◆ What the exercise asks
Rewrite the material from its first line through the line containing "click(288, 546)" as a numbered list, leaving out any blank lines.
-- start Records shown --
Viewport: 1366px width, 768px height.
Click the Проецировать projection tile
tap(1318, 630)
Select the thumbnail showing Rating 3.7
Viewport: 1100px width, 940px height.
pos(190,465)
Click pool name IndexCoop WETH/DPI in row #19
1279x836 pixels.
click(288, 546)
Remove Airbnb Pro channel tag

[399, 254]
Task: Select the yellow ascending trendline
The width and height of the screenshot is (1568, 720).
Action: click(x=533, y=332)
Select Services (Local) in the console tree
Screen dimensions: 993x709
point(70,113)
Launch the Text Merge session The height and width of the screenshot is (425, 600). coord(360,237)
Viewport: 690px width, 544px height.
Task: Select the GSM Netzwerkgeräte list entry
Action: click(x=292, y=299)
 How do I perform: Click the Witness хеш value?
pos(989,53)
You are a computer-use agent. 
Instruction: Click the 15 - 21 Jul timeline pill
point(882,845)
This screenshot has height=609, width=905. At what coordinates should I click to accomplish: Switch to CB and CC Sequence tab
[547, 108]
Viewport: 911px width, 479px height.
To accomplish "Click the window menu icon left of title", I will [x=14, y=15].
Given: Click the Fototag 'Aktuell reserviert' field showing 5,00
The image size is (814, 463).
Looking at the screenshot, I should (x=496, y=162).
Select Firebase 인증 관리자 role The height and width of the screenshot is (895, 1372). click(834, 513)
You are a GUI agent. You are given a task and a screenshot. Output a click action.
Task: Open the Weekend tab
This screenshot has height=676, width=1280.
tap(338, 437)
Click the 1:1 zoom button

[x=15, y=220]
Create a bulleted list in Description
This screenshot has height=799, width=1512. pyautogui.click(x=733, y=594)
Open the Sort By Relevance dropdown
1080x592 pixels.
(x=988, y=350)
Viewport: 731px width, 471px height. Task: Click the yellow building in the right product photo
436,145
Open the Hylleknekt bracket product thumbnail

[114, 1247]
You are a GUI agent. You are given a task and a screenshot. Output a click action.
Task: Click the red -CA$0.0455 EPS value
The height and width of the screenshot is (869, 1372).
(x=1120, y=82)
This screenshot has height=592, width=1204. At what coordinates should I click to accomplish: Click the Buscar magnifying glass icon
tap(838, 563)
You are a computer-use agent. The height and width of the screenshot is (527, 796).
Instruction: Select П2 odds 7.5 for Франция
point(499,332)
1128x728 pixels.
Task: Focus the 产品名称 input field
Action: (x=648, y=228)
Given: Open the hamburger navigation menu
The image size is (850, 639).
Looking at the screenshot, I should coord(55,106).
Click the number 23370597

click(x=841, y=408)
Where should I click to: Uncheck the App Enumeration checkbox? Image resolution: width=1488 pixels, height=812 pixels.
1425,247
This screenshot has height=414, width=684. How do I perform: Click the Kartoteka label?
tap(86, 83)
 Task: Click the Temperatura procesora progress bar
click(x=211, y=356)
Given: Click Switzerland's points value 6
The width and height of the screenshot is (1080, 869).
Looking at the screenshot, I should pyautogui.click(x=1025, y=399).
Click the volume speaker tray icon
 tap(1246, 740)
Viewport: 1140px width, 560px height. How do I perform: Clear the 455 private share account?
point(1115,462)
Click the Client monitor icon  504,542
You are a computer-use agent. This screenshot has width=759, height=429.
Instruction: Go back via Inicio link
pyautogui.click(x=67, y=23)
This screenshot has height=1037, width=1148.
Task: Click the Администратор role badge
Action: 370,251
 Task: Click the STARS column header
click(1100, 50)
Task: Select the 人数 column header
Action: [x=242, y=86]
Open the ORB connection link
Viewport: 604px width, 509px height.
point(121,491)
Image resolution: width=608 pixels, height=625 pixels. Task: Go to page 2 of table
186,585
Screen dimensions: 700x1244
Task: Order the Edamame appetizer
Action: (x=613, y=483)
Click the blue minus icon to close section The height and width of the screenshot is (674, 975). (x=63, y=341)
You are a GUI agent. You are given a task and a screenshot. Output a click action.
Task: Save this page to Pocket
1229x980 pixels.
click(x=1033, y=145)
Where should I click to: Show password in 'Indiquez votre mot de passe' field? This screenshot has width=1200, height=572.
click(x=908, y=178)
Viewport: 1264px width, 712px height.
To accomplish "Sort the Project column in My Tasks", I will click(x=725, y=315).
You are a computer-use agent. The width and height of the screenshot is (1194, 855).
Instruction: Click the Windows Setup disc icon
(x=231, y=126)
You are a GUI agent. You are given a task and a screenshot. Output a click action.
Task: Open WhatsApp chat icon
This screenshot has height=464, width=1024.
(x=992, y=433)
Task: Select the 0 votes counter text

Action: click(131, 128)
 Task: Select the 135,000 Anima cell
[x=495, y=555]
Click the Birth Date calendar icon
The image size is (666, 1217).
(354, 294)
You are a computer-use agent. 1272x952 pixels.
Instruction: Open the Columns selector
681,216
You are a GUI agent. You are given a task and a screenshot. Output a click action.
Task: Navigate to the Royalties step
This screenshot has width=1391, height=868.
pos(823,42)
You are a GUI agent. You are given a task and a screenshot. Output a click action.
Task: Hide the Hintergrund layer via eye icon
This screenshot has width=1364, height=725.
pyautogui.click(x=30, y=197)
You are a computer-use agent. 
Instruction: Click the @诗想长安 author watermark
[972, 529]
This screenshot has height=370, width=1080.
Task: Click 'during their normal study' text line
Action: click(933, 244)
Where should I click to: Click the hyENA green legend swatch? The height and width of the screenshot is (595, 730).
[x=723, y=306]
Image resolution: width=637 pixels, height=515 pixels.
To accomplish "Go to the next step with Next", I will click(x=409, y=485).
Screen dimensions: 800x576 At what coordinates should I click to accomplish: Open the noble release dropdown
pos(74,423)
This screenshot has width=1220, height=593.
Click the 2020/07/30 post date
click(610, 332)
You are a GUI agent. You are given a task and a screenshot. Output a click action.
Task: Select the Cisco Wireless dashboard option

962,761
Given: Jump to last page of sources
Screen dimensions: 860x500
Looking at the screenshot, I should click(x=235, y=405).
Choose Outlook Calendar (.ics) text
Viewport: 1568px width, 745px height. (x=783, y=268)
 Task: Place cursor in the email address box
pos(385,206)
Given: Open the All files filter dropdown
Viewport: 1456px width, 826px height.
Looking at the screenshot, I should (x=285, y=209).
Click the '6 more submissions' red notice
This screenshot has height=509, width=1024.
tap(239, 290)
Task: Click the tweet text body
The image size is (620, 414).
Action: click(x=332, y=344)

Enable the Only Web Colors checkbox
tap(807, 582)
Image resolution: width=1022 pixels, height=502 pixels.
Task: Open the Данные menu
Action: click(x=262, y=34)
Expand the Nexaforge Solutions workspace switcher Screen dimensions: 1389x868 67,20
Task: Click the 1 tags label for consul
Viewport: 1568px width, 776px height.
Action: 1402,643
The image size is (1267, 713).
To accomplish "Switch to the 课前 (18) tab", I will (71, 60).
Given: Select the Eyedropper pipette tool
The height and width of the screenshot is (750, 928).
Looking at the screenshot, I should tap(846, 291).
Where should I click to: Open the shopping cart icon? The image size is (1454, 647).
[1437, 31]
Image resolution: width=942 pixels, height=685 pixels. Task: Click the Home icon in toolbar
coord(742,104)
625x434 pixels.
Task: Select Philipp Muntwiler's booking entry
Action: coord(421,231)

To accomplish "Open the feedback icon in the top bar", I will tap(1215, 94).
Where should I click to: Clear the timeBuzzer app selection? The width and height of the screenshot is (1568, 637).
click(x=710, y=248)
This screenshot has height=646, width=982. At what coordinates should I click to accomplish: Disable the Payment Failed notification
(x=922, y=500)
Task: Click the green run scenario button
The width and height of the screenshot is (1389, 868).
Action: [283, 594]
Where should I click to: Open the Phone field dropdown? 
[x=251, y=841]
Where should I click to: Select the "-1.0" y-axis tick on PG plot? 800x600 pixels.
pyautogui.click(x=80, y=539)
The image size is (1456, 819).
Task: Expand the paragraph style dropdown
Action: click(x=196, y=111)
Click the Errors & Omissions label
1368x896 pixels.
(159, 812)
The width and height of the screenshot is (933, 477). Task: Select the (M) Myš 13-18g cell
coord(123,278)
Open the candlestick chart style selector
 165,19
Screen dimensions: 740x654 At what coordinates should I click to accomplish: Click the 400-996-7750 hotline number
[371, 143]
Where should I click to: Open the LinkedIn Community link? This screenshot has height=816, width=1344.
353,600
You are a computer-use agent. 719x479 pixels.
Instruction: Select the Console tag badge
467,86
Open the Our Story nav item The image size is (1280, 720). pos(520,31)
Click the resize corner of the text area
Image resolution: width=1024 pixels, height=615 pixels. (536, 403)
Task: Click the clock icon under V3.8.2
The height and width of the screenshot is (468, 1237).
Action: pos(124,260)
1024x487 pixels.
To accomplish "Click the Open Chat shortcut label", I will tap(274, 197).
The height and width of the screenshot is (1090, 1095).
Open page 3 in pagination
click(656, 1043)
-- end Records shown --
◆ Written response
1. Viewport: 1366px width, 768px height.
2. Click the Проецировать projection tile
3. tap(1318, 630)
4. Select the thumbnail showing Rating 3.7
5. Viewport: 1100px width, 940px height.
6. pos(190,465)
7. Click pool name IndexCoop WETH/DPI in row #19
8. 1279x836 pixels.
9. click(288, 546)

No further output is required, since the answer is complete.